2. Masculinidad subordinada. Como hemos dicho, la hegemonía se sustenta en la dominación y subordinación de otras masculinidades, gestando relaciones particulares entre los propios varones. En el mundo occidental, al menos desde la Edad Media hasta la Edad Contemporánea, el sodomita/homosexual ha encarnado el eslabón más bajo de la jerarquía de género entre los hombres6. No sólo porque no se encuentra lejos de los cánones hegemónicos, sino porque la homosexualidad se asimila fácilmente a la feminidad, ya sea por sus prácticas sexuales (el placer receptivo anal), o por la forma en que performan el género (lo que normalmente se llama “pluma”). Estos sujetos suelen ser el blanco de la violencia tanto física como simbólica.

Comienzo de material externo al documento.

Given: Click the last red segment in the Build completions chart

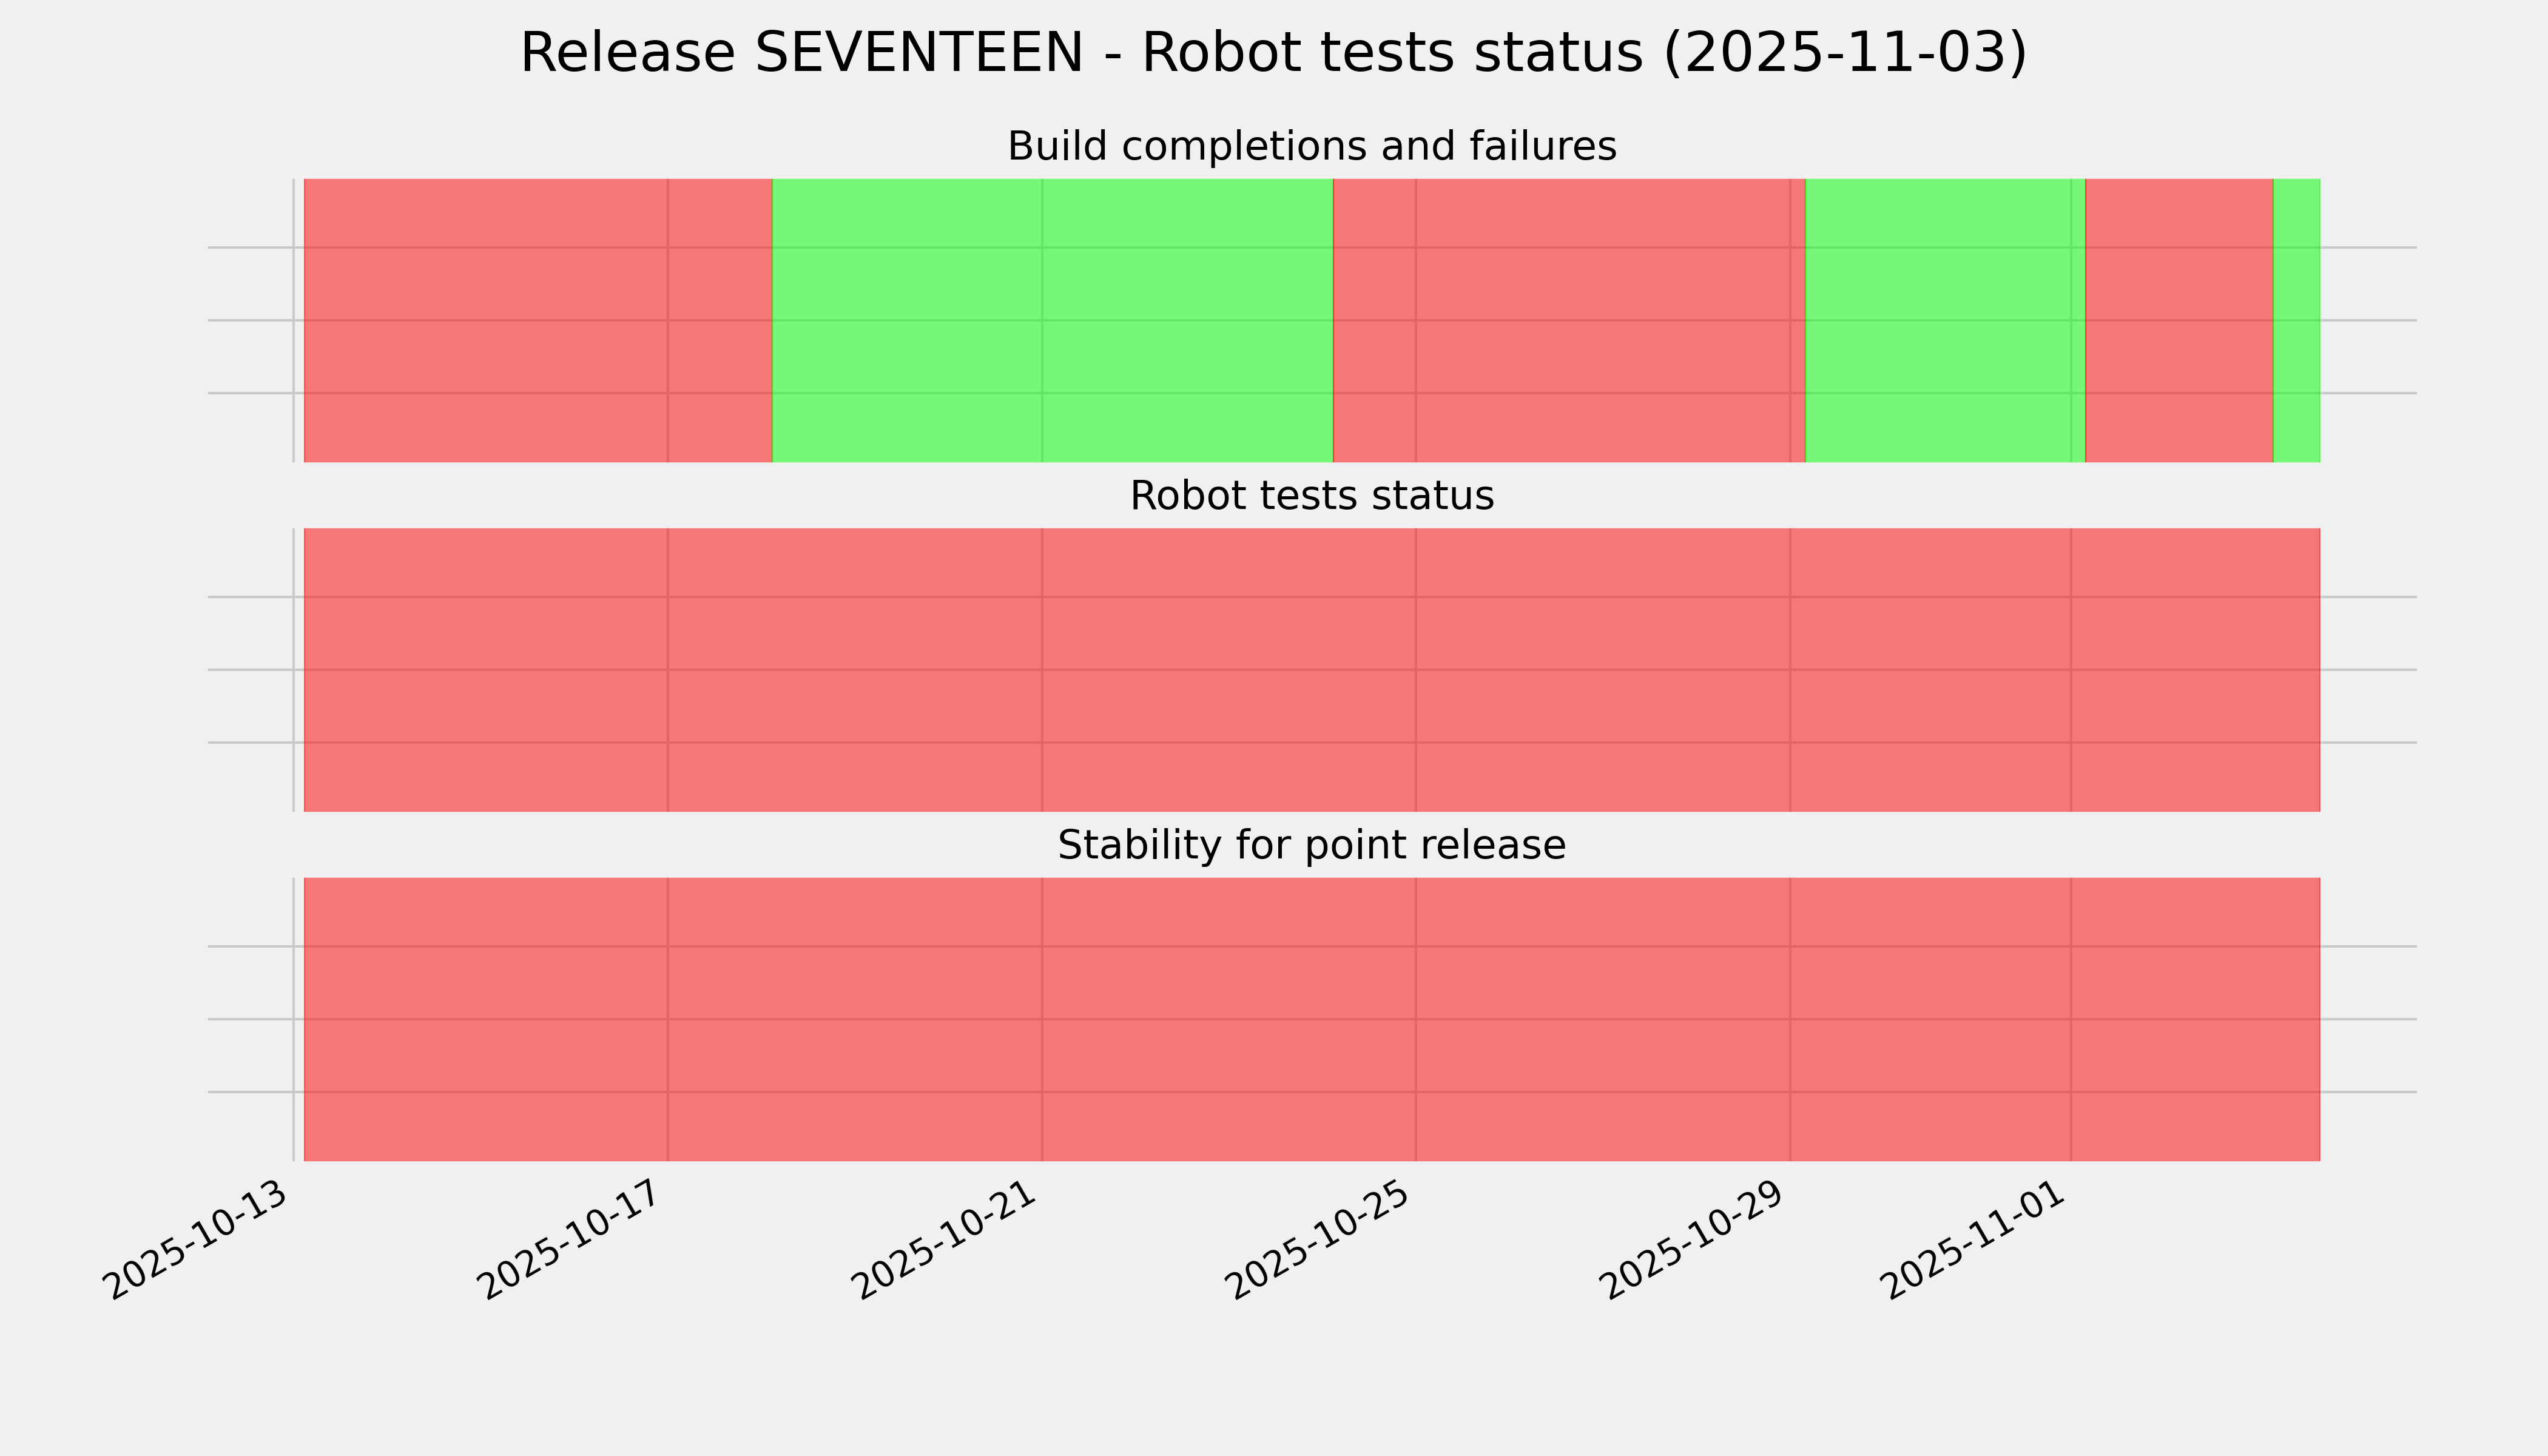Looking at the screenshot, I should 2179,320.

3. Masculinidad cómplice. Normalmente, es muy reducido el grupo de varones que encajan dentro de la hegemonía. Sin embargo, la mayoría de estos varones no se cuestionan el orden patriarcal debido a los beneficios que ostentan gracias a la subordinación de las mujeres7.
Sería reduccionista calificar a estos varones como versiones fallidas de la masculinidad hegemónica, ya que encarnan relaciones más complejas: en el mundo contemporáneo, estos se desempeñan como esposos y padres, teniendo un compromiso con las mujeres más que una dominación descarnada o un despliegue brutal de autoridad. Es decir, la violencia no se manifiesta de forma evidente.

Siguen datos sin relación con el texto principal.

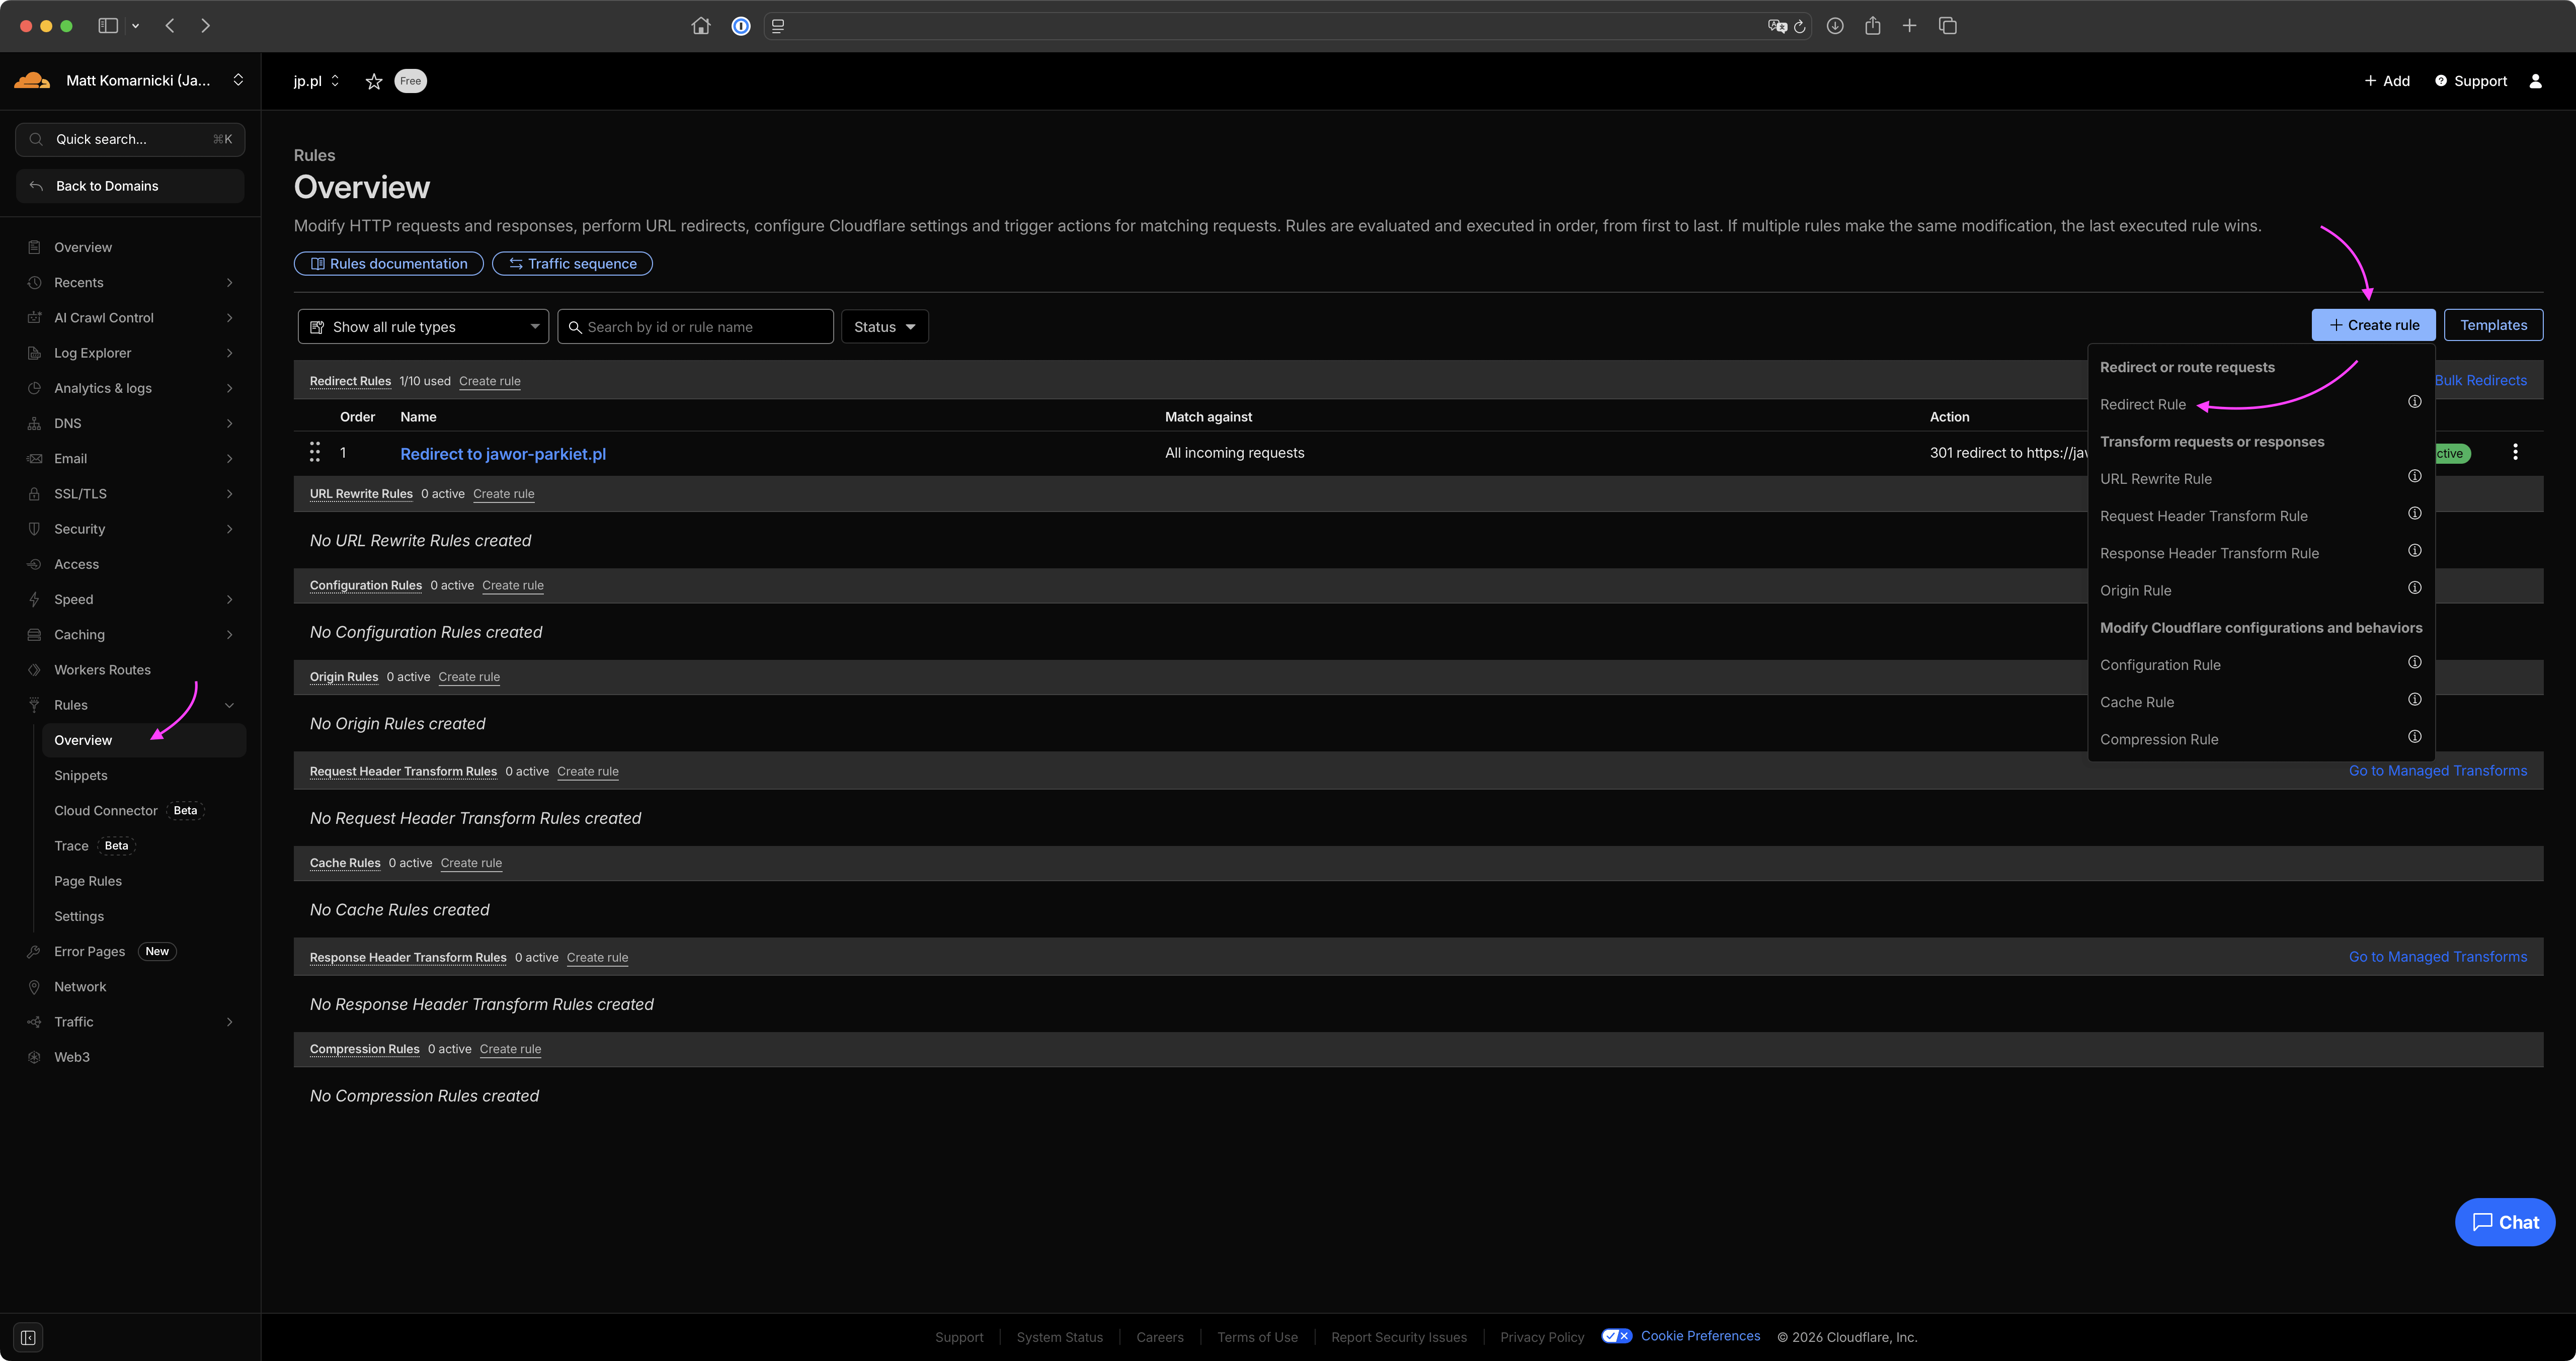Viewport: 2576px width, 1361px height.
Task: Collapse the Rules sidebar section
Action: (229, 705)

4. Masculinidad marginada. Como hemos dicho, el género se construye interseccionalmente con la clase y la etnia. De esta forma, la nacionalidad o la pertenencia étnica puede configurar las relaciones entre las masculinidades8. Por ejemplo, en la Monarquía Hispánica durante la Conquista de América, el caballero hidalgo se convirtió en el modelo ideal de masculinidad, siendo caracterizado por su valentía y la defensa de la fe católica9. En oposición, los indígenas fueron caracterizados como débiles, borrachos, practicantes de una falsa fe, e incluso como sodomitas. Es decir, las masculinidades nativas al ser el “otro” conjugaron roles simbólicos para la construcción española del género.

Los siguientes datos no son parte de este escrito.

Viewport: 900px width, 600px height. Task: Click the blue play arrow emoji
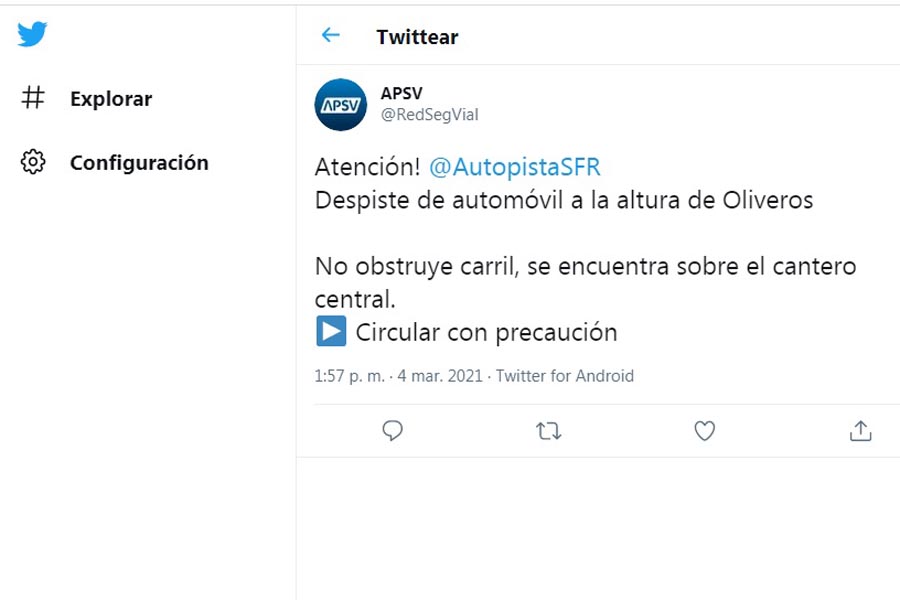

Lejos de proponer estas categorías como modelos rígidos, o como estructuras que pueden ser llenadas con particularidades de cada sociedad, creo que nos brindan algunas herramientas para complejizar nuestros estudios: las prácticas genéricas no son algo que se limiten únicamente al espacio doméstico o a las relaciones sexo-afectivas sino que atraviesan cada espacio social. Que los espacios de poder históricamente hayan sido -y sean- ocupados mayormente por varones, no es casualidad. Por esto, ya sea que nos dediquemos al estudio de una pequeña aldea en Piamonte en el siglo XIII, o al desarrollo del capitalismo desde una perspectiva global, tener en cuenta las dinámicas genéricas nos ayudará a ampliar nuestro horizonte.
Por último, podríamos pensar en el nacimiento de nuevas masculinidades a partir del creciente movimiento feminista y LGTBI+ del siglo XXI. Incluso, podemos imaginar masculinidades alternativas, que a partir de cuestionar sus privilegios proponen nuevas formas de vivenciar el ser varón. Pero este tema merecerá un nuevo trabajo.